Bagian Dokumen:
########
Mereka menebarkan ilmu itu lewat pendidikan formal atau pendidikan non formal?
Kedua-duanya, ada yang melalui pendidikan formal tetapi ada yang melalui pendidikan non formal. Yang memulai lewat pendidikan formal dengan menjadi guru pada sekolah yang sudah ada juga melakukan pendidikan non formal kepada masyarakat setempat. Yang ketiga datang melakukan pendidikan non formal kemudian juga akhirnya merintis pendidikan formal.
Semangat mereka memang luar biasa, kepentingan masyarakat dan persyarikatan mereka utamakan ketimbang kepentingan diri sendiri dan mungkin keluarganya. Mereka bisa merintis berdirinya Persyarikatan di tempat mereka benum dan bahkan dapat melahirkan amal usaha.
########
Tugas 1:
Jawab pertanyaan berikut berdasarkan bagian dokumen di atas.
(a) Melalui jalur pendidikan apa mereka menebarkan ilmu?
(b) Kepentingan apa yang mereka utamakan ketimbang kepentingan diri sendiri?
(c) Apa yang bisa mereka rintis di tempat mereka benum?
Tugas 2: Tolong salin ulang bagian dokumen di atas dari "Mereka menebarkan ilmu" sampai "merintis pendidikan formal.".

Data yang Diberikan:
########
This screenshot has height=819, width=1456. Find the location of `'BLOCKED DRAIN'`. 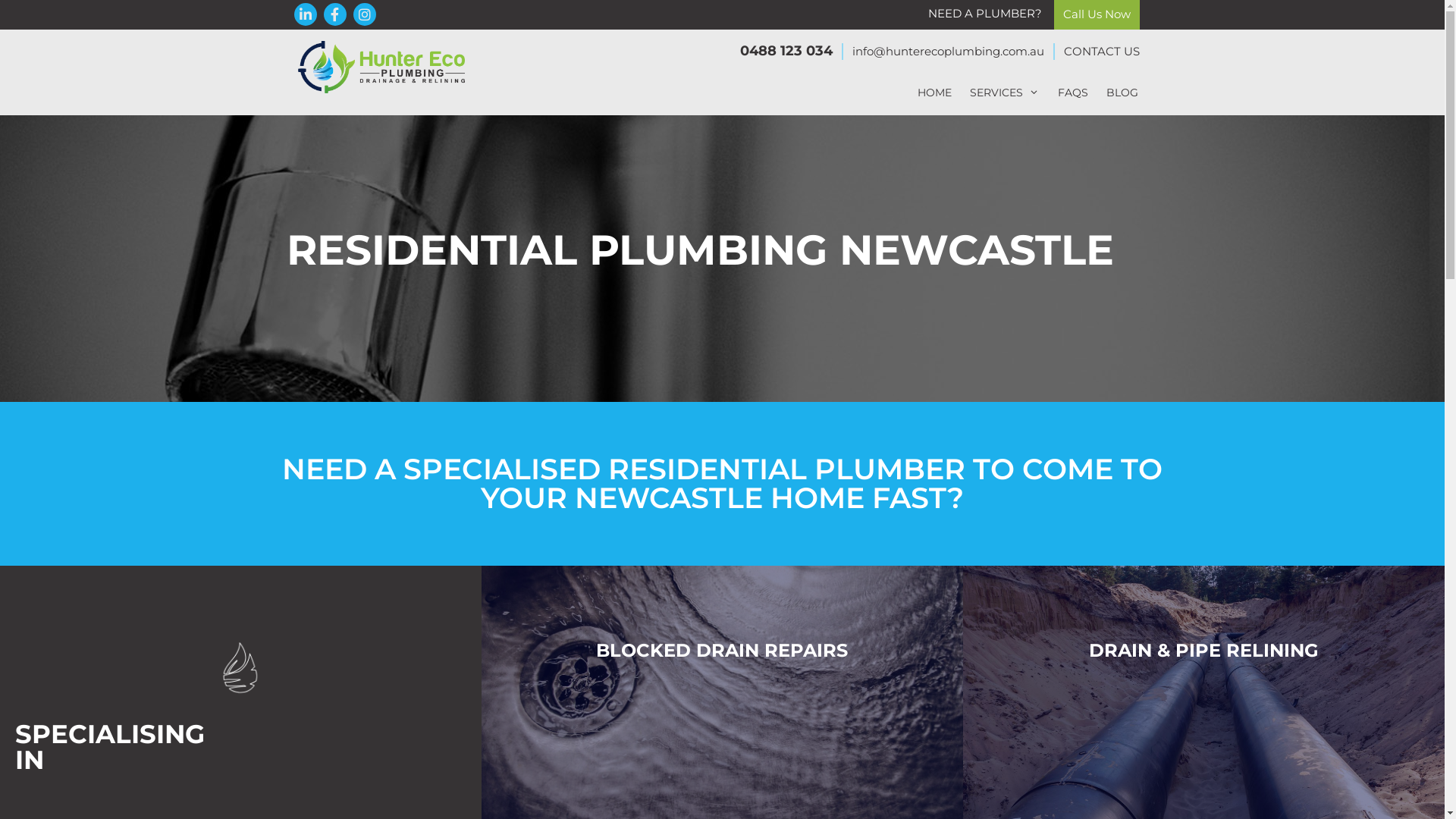

'BLOCKED DRAIN' is located at coordinates (595, 648).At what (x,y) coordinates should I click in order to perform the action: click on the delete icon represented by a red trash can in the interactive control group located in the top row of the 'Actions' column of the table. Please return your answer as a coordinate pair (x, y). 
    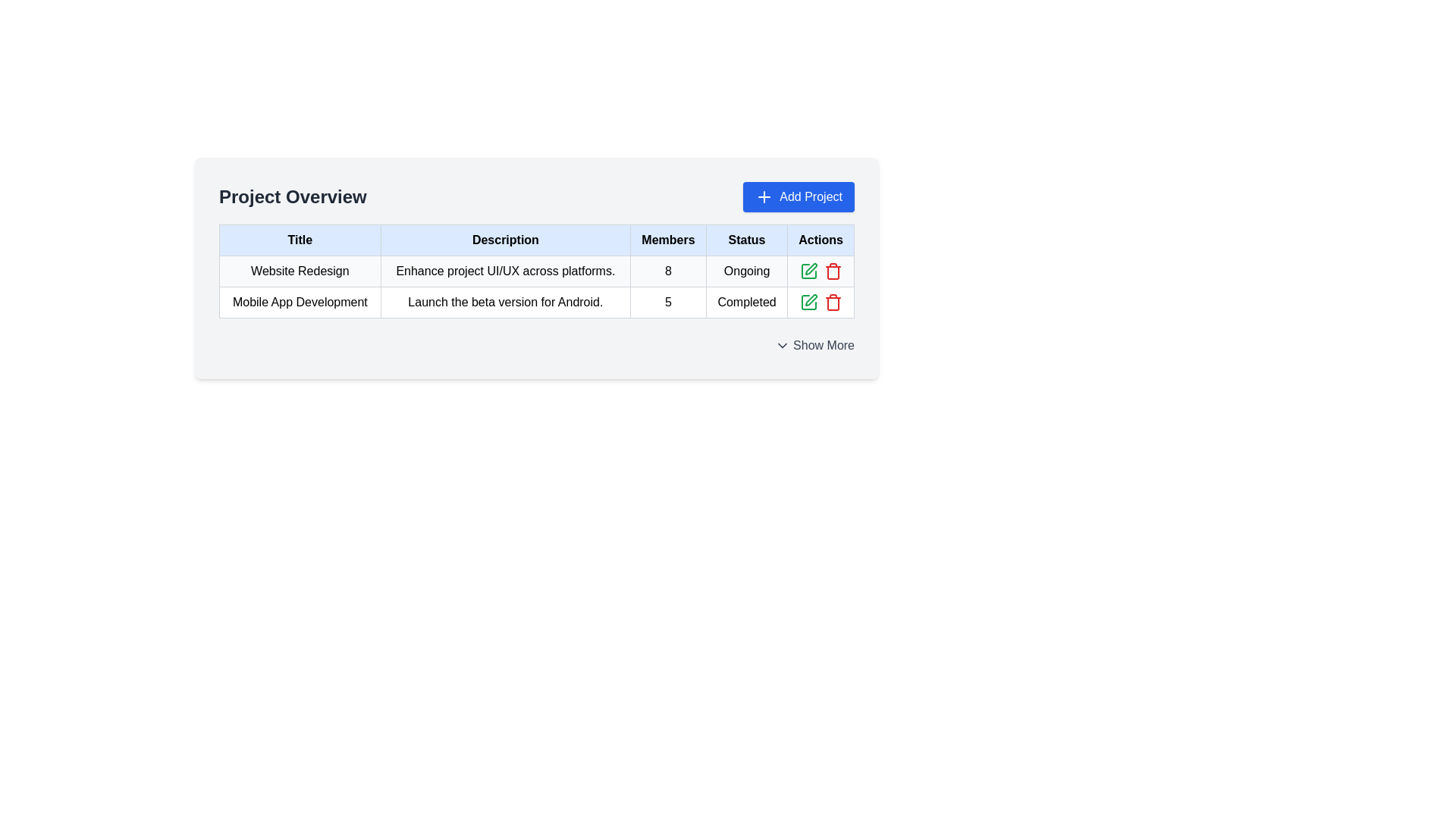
########
Jawaban Lengkap 1:
(a) Melalui keduanya, yaitu pendidikan formal dan pendidikan non formal.
(b) Kepentingan masyarakat dan persyarikatan.
(c) Berdirinya Persyarikatan, bahkan mereka dapat melahirkan amal usaha.

Jawaban Lengkap 2:
Mereka menebarkan ilmu itu lewat pendidikan formal atau pendidikan non formal?
Kedua-duanya, ada yang melalui pendidikan formal tetapi ada yang melalui pendidikan non formal. Yang memulai lewat pendidikan formal dengan menjadi guru pada sekolah yang sudah ada juga melakukan pendidikan non formal kepada masyarakat setempat. Yang ketiga datang melakukan pendidikan non formal kemudian juga akhirnya merintis pendidikan formal.